_SELECTED EXTRACT_
— BEGIN —
Still, I loved the job. My sense of morality had been shaped by the nuns who had taught me at school. I knew the nuns wouldn’t have approved of anything that went on at Atlantic, and yet, I didn’t care. Nothing about life up to that point had been fun. The nuns weren’t fun. Catholic guilt wasn’t fun.
Atlantic was fun.
That week, I got my first big task: find Ahmet and get his signature on some financial papers. It was after hours, and he had already left the office, but I tracked him down at the Atlantic recording studio on Sixtieth Street and Broadway. He was producing an album for a commercial jingle singer turned Atlantic recording artist named Rachele Cappelli, who wasn’t in the studio that night. When I arrived, I found Ahmet in the control room, pants and underwear down to the floor, getting a blow job.
— END —
_LISTED ENTRIES_
— BEGIN —
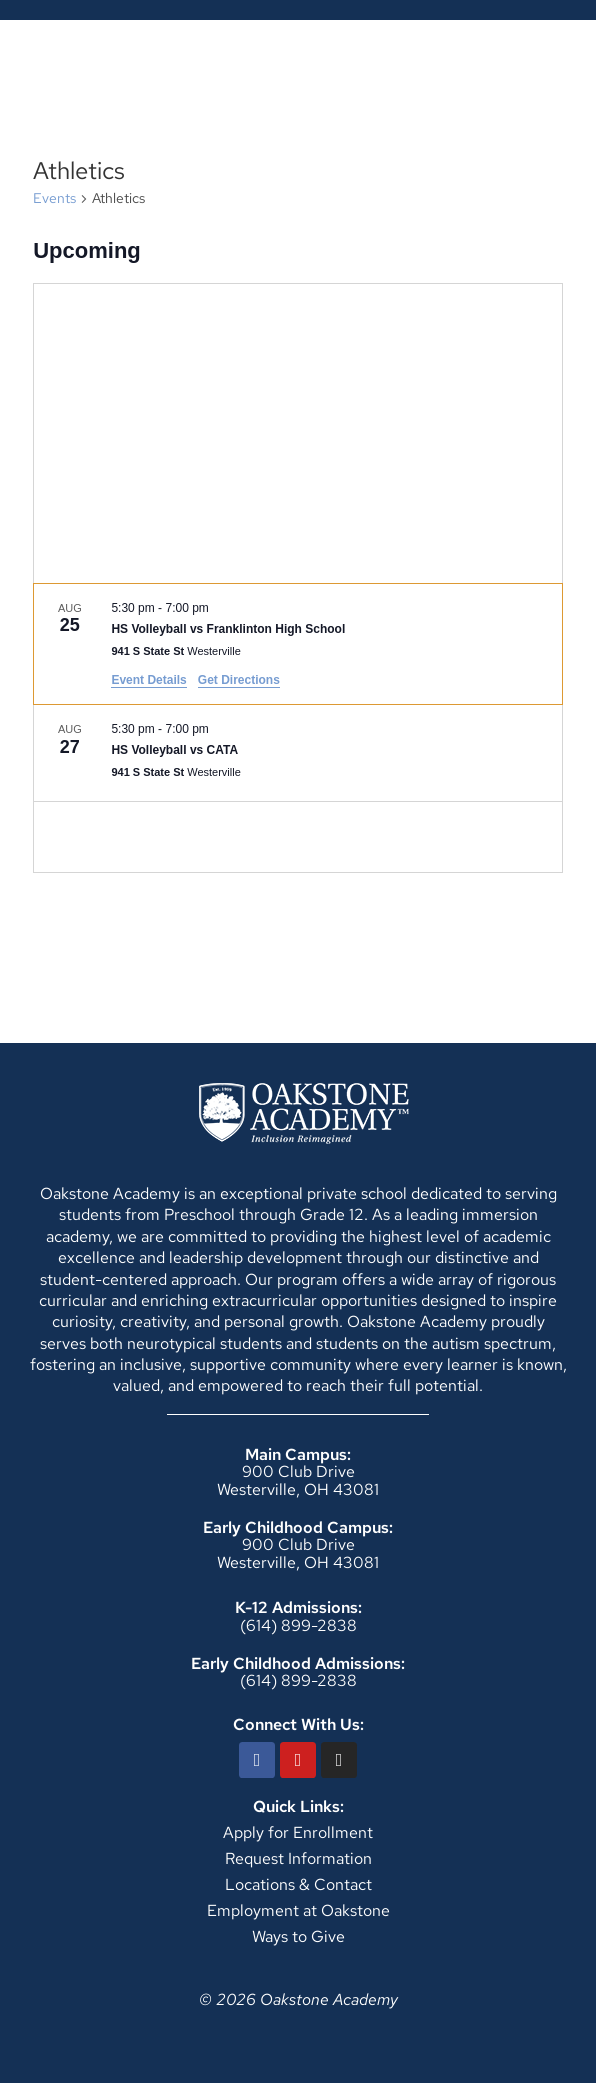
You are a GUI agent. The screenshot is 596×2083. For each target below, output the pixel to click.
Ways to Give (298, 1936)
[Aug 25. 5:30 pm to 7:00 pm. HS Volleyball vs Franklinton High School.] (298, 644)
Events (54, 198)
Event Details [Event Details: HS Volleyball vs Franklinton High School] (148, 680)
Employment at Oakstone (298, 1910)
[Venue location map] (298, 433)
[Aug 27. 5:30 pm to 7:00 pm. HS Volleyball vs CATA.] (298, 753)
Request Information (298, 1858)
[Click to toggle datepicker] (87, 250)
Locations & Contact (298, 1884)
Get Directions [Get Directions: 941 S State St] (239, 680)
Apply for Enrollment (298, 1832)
— END —
— BEGIN —
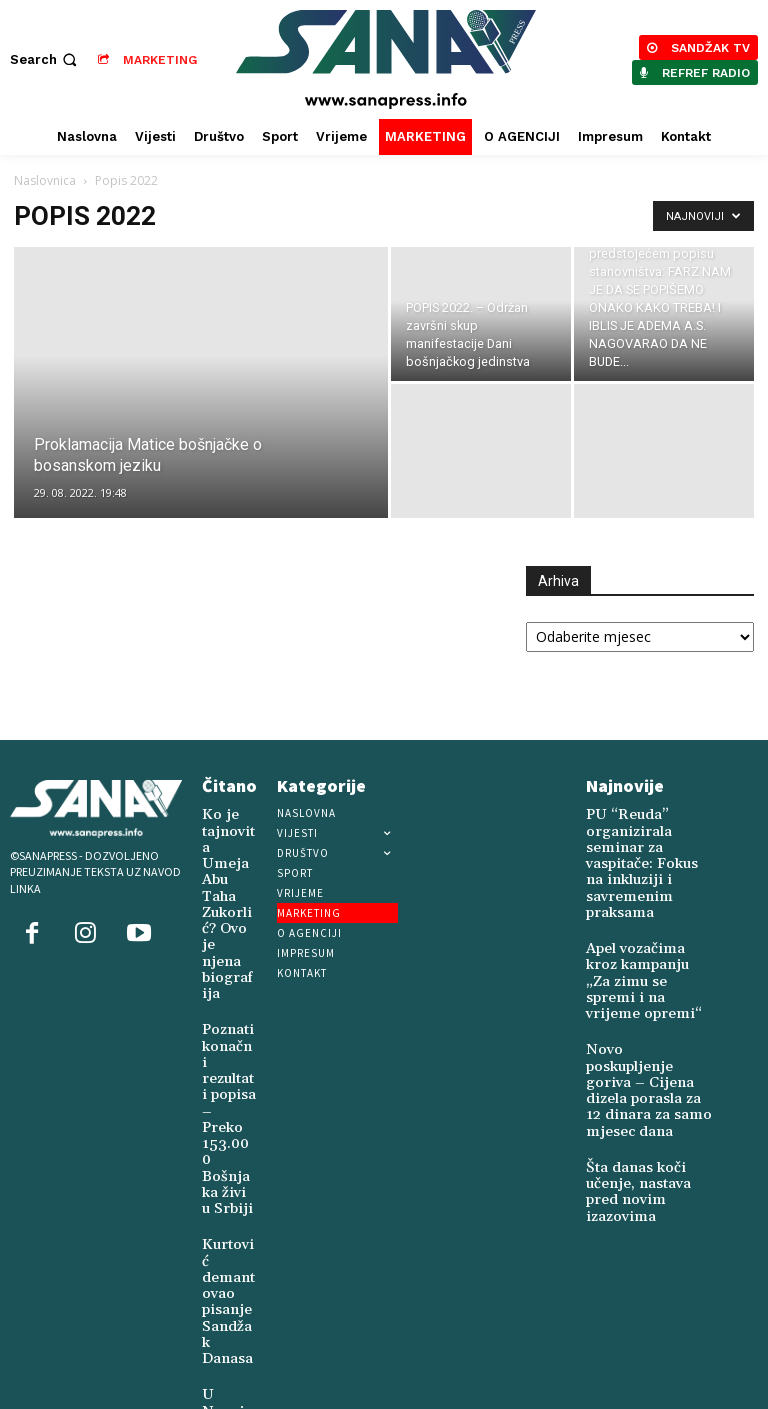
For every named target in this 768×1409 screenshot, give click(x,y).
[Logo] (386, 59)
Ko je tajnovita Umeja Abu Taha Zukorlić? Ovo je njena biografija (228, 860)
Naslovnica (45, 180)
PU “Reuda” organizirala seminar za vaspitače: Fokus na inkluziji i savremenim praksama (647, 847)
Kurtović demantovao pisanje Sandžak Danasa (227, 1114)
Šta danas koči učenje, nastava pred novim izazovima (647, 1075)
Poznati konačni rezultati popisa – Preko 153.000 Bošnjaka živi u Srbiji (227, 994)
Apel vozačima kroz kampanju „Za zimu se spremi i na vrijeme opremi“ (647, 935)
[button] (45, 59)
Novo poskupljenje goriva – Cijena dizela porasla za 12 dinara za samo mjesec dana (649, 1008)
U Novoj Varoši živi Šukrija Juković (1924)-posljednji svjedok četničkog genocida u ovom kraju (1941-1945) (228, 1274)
— END —
— BEGIN —
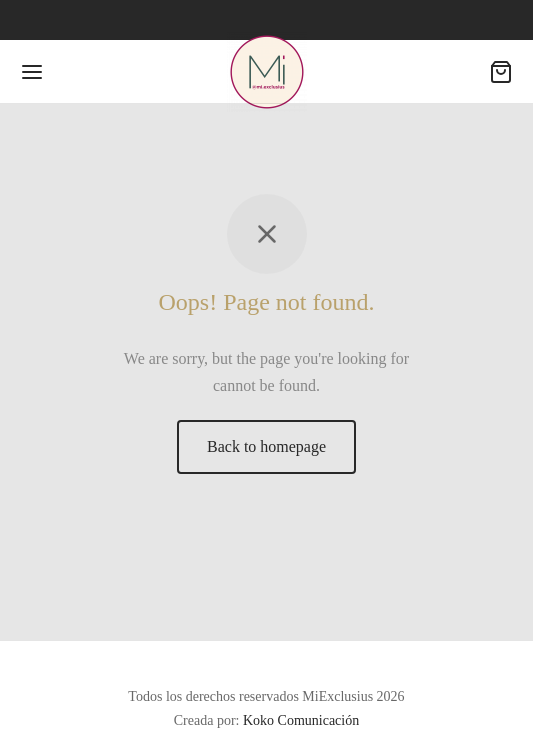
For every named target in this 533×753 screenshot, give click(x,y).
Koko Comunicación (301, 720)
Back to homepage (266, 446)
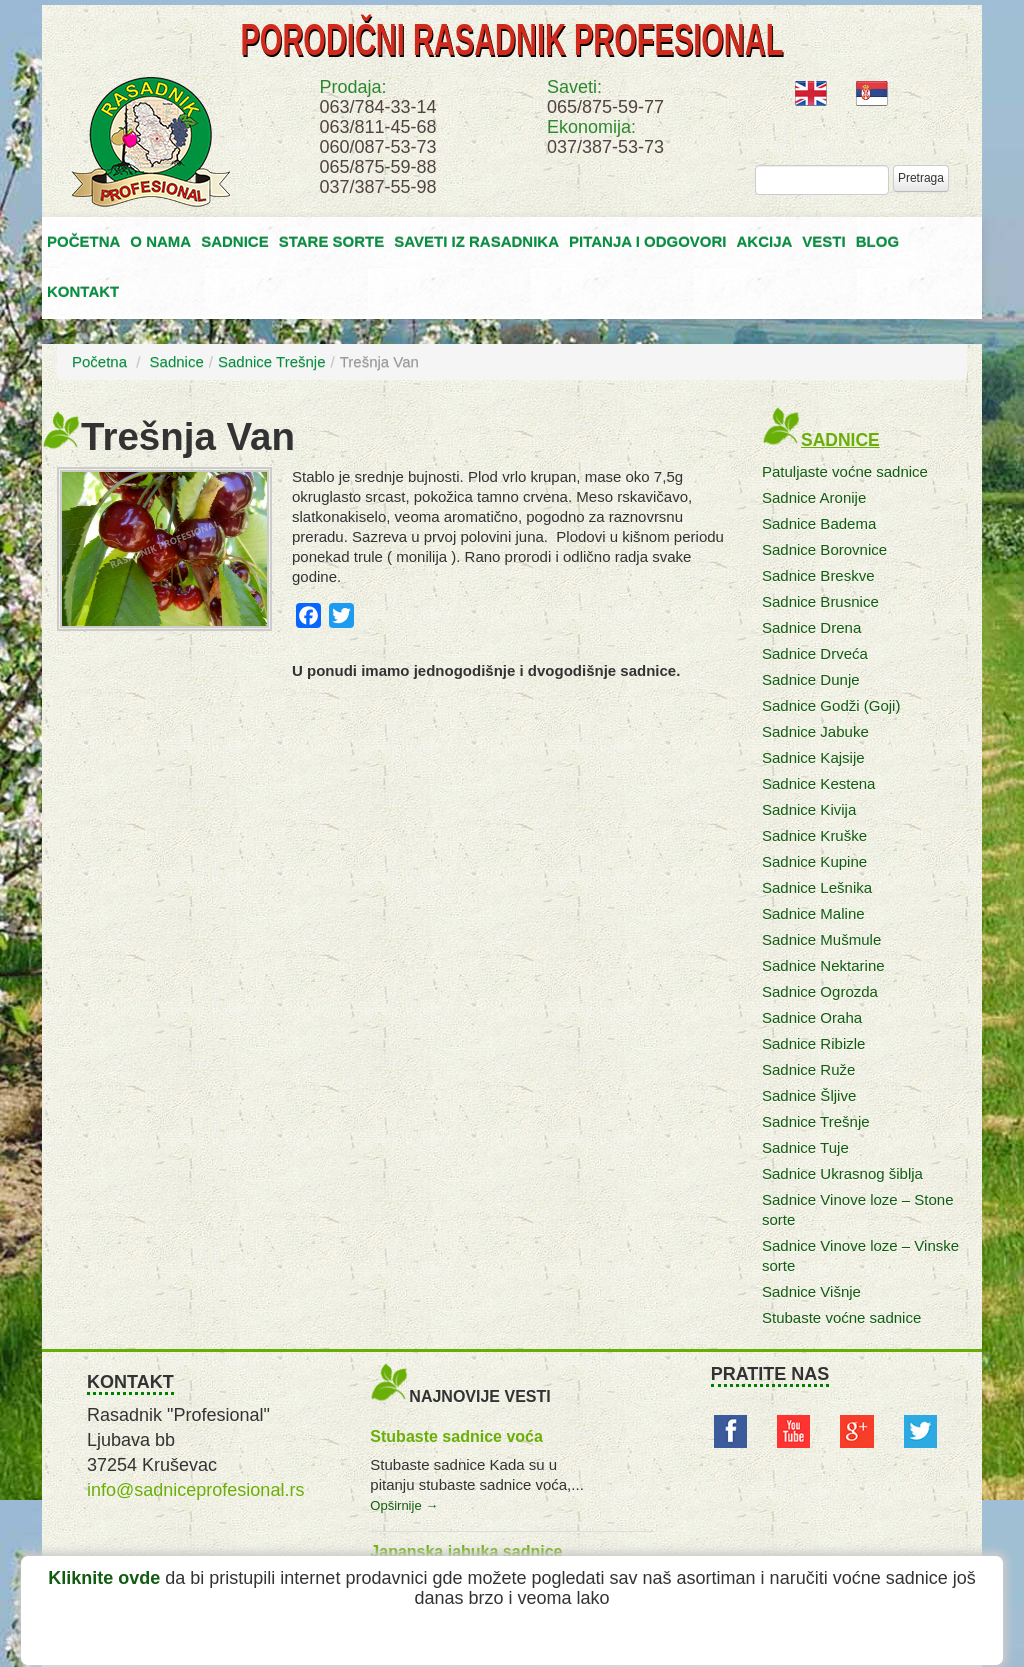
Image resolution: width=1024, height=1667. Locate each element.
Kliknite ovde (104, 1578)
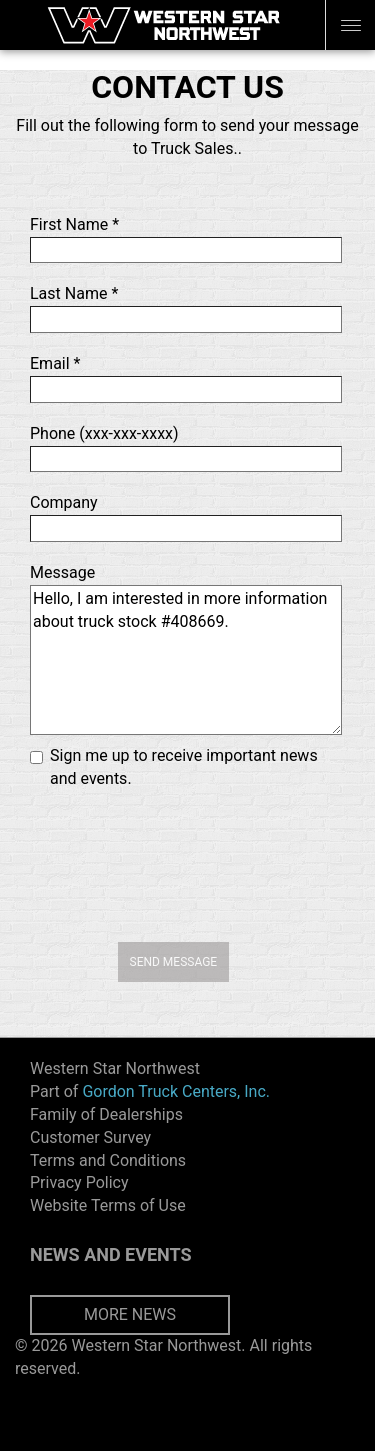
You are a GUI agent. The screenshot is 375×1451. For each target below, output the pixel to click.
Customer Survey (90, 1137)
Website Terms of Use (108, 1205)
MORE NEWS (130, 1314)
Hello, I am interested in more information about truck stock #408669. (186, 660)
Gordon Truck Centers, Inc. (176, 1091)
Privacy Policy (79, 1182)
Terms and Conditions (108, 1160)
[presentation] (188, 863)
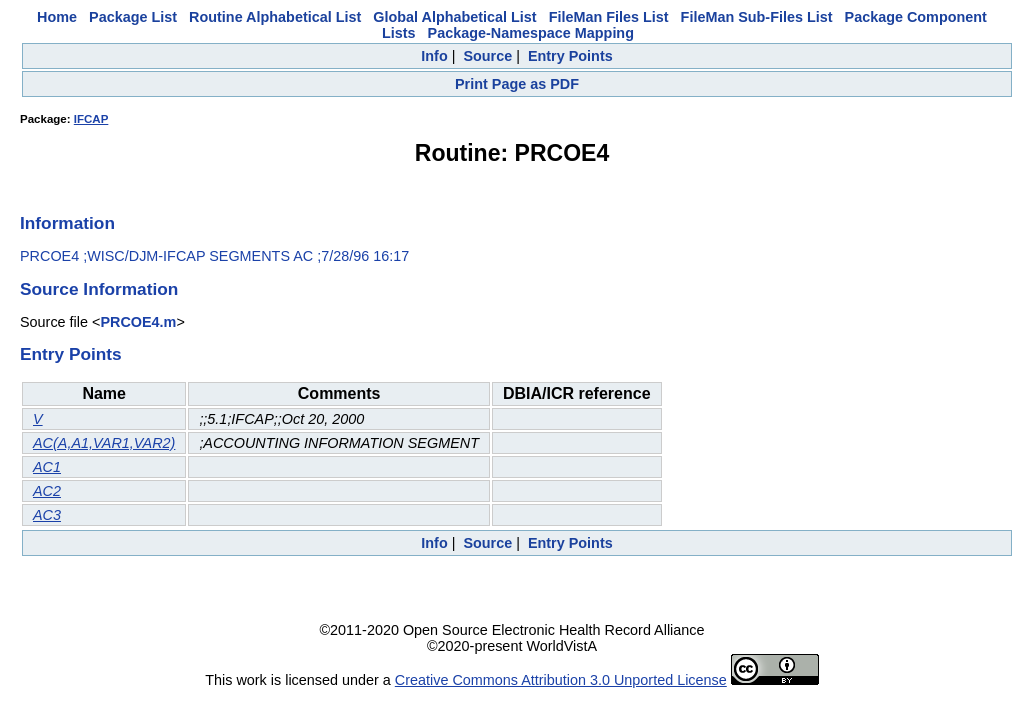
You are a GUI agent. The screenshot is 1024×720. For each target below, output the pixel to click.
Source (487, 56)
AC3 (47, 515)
— END —
_WHAT THE TASK ASKS_
Quote the passage about working at Atlantic in full, word for word.

_RESULT_
Still, I loved the job. My sense of morality had been shaped by the nuns who had taught me at school. I knew the nuns wouldn’t have approved of anything that went on at Atlantic, and yet, I didn’t care. Nothing about life up to that point had been fun. The nuns weren’t fun. Catholic guilt wasn’t fun.
Atlantic was fun.
That week, I got my first big task: find Ahmet and get his signature on some financial papers. It was after hours, and he had already left the office, but I tracked him down at the Atlantic recording studio on Sixtieth Street and Broadway. He was producing an album for a commercial jingle singer turned Atlantic recording artist named Rachele Cappelli, who wasn’t in the studio that night. When I arrived, I found Ahmet in the control room, pants and underwear down to the floor, getting a blow job.